Créée par la loi 10/82, la CNGS couvrait quatre grandes branches : les prestations familiales et de maternité, les pensions de vieillesse et d’invalidité, les risques professionnels et les soins de santé. Elle servait non seulement les agents publics contractuels, mais aussi les travailleurs indépendants et les Gabonais économiquement faibles, selon un système dit de garantie sociale.
Mais en 2007, tout s'arrête. Le chef de l'État d'alors, feu Omar Bongo Ondimba, signe l’ordonnance 0002/2007/PR qui met fin à l’existence de la CNGS au profit de la toute jeune Caisse nationale de maladie et de garantie sociale (CNAMGS). Un liquidateur, est nommé, mais très vite remplacé sans explication par Daniel Tchibinda. "Ce fut le début de notre calvaire", affirme Jean De Dieu Ndong.
Il décrit un processus de liquidation entaché d’irrégularités : nominations internes abusives, arrêt brutal du paiement des indigents, rapatriement non contrôlé des fonds. Le plus choquant, selon lui, reste le traitement inhumain réservé aux agents déflatés. "En 2007, la CNGS a reçu 6,7 milliards de FCFA pour sa liquidation. Et la CNAMGS, qui n’était même pas encore fonctionnelle, a perçu un milliard. D’où venait tout cet argent ? Où est-il passé ?"
Les années passent, les financements s’enchaînent. Plus de 12 milliards de francs jusqu’en 2014, selon les documents que détient M. Ndong. Mais aucun plan social n’est mis en œuvre. "Nous avons frappé à toutes les portes : ministères, présidence… Seul le silence nous répondait", déplore-t-il. Il dit avoir saisi le président de la Transition, Brice Clotaire Oligui Nguema, en février 2025, pour demander une commission d’enquête sur la gestion des fonds destinés à leur indemnisation. "Ce ne sont pas les moyens financiers qui ont manqué. C’est la volonté politique. Aujourd’hui, nous sommes des diplômés à la rue. Certains dorment dehors, d’autres mendient. On nous a condamnés sans procès."
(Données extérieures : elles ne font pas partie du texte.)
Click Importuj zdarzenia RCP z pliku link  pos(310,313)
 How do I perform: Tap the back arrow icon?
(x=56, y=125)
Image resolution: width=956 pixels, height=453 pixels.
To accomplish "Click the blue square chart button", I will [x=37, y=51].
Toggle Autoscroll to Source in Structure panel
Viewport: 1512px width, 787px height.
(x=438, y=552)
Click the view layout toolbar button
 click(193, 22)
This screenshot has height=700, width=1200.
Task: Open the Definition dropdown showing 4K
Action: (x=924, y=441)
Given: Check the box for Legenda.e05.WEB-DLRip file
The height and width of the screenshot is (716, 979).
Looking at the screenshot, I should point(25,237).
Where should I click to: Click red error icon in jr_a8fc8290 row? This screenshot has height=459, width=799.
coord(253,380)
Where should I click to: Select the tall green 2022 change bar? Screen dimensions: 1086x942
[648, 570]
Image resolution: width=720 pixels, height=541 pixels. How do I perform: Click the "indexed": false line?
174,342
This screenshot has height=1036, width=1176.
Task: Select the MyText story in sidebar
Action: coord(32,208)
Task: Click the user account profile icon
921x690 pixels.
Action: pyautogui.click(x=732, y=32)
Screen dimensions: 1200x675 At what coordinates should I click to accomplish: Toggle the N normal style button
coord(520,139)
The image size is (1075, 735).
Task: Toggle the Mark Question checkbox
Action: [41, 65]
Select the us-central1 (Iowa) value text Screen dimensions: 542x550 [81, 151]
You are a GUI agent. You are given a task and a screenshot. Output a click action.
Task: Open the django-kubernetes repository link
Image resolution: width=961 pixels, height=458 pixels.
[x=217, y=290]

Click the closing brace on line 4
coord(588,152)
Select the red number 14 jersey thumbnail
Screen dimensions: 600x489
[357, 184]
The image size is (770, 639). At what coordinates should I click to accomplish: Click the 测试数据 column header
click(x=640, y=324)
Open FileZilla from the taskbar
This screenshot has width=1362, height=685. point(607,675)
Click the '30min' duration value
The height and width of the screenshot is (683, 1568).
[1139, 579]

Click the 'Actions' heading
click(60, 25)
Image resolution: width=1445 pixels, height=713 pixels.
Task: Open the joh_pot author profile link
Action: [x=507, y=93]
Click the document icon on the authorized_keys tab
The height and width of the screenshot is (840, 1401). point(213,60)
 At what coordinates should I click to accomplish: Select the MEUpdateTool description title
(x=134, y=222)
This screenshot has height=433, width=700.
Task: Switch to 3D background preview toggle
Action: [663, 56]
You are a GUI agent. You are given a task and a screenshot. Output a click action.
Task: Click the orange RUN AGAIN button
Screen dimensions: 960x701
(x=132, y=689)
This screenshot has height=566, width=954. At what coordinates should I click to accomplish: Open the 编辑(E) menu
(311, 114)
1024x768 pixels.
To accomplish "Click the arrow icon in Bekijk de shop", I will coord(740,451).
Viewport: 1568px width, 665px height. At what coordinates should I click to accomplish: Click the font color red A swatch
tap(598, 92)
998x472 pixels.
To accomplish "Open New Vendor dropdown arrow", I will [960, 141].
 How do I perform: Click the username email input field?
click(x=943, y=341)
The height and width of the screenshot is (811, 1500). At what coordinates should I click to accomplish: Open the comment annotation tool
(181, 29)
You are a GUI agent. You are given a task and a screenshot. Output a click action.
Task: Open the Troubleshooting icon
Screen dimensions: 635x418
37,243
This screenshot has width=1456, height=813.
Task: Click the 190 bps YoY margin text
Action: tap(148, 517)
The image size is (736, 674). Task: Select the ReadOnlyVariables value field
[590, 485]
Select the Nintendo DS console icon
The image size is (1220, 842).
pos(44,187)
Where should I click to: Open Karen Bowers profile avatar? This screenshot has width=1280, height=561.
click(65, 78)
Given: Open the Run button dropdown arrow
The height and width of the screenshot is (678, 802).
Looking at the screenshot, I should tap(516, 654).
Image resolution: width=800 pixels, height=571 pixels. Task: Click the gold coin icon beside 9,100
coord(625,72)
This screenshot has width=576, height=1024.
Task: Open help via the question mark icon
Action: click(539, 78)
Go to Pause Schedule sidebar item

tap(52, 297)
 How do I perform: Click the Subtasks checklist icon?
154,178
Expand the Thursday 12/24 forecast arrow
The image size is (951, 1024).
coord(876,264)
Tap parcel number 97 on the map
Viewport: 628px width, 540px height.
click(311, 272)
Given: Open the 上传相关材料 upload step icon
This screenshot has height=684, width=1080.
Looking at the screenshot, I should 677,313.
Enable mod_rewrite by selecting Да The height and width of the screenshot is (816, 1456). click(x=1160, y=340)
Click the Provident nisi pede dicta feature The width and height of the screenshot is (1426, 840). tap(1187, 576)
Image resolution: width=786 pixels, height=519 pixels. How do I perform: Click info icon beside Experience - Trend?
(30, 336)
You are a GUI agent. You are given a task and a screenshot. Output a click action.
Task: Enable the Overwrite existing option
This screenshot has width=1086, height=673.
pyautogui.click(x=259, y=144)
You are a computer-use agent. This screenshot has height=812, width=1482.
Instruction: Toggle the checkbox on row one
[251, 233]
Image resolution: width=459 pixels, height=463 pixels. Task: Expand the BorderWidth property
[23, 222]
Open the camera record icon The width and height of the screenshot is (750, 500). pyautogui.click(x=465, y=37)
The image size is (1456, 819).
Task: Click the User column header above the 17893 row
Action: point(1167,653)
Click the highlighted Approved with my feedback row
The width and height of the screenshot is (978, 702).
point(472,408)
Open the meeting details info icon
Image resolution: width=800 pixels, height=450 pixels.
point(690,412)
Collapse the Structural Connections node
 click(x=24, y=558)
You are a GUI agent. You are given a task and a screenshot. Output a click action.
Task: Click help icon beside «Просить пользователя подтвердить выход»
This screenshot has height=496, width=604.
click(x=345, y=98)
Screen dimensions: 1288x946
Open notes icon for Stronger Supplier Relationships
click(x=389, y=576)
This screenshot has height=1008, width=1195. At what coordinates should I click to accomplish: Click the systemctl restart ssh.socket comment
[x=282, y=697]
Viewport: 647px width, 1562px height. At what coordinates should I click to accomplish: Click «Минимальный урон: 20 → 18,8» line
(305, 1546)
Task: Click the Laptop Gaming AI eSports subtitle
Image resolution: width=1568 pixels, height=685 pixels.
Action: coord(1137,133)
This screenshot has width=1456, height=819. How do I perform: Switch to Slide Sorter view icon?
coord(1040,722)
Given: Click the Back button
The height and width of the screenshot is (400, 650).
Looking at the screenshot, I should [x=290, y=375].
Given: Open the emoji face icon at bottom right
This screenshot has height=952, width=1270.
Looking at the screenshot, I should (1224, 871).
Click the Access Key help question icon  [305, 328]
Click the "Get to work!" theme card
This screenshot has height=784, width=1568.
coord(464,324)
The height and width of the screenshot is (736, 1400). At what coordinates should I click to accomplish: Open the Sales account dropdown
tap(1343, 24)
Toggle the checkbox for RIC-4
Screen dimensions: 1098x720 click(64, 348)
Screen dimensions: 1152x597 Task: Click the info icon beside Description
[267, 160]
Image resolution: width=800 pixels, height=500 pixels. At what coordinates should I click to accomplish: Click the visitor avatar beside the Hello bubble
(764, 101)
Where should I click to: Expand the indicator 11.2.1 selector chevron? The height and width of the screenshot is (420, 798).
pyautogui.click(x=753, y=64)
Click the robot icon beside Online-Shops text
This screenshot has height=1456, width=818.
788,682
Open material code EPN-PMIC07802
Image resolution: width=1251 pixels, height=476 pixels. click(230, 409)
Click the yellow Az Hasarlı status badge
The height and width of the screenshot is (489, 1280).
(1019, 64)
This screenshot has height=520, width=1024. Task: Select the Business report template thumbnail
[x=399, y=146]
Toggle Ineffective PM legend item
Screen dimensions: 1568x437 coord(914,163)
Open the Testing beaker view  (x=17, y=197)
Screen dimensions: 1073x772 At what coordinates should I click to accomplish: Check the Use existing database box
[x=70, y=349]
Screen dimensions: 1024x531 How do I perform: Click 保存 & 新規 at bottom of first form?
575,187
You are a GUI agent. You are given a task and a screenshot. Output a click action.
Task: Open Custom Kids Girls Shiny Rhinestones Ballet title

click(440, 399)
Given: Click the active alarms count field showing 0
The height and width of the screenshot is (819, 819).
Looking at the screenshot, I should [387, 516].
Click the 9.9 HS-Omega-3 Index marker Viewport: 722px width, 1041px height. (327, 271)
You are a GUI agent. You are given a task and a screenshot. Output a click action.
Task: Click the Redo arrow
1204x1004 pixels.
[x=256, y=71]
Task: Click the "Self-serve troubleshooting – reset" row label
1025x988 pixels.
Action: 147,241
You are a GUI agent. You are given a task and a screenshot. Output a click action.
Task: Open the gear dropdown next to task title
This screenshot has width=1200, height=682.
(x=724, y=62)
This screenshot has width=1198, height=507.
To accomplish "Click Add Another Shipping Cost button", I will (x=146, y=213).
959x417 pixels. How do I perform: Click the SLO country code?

Le combat que mène Jean De Dieu Ndong ne se limite plus à la revendication d’un plan social. Il incarne une lutte plus large : celle du droit à la dignité pour ceux qui ont servi l’État et que ce dernier a abandonnés. "Même le droit se négocie au Gabon. C’est du jamais vu."
Dix-huit ans plus tard, l’ancien syndicaliste refuse de baisser les bras. Pour lui et ses collègues, le silence des institutions est une injustice insoutenable. "Nous ne demandons pas l’aumône. Nous voulons juste ce qui nous revient de droit". Il interpelle solennellement le chef de l’État pour qu’enfin, "la lumière soit faite sur cette boîte de Pandore.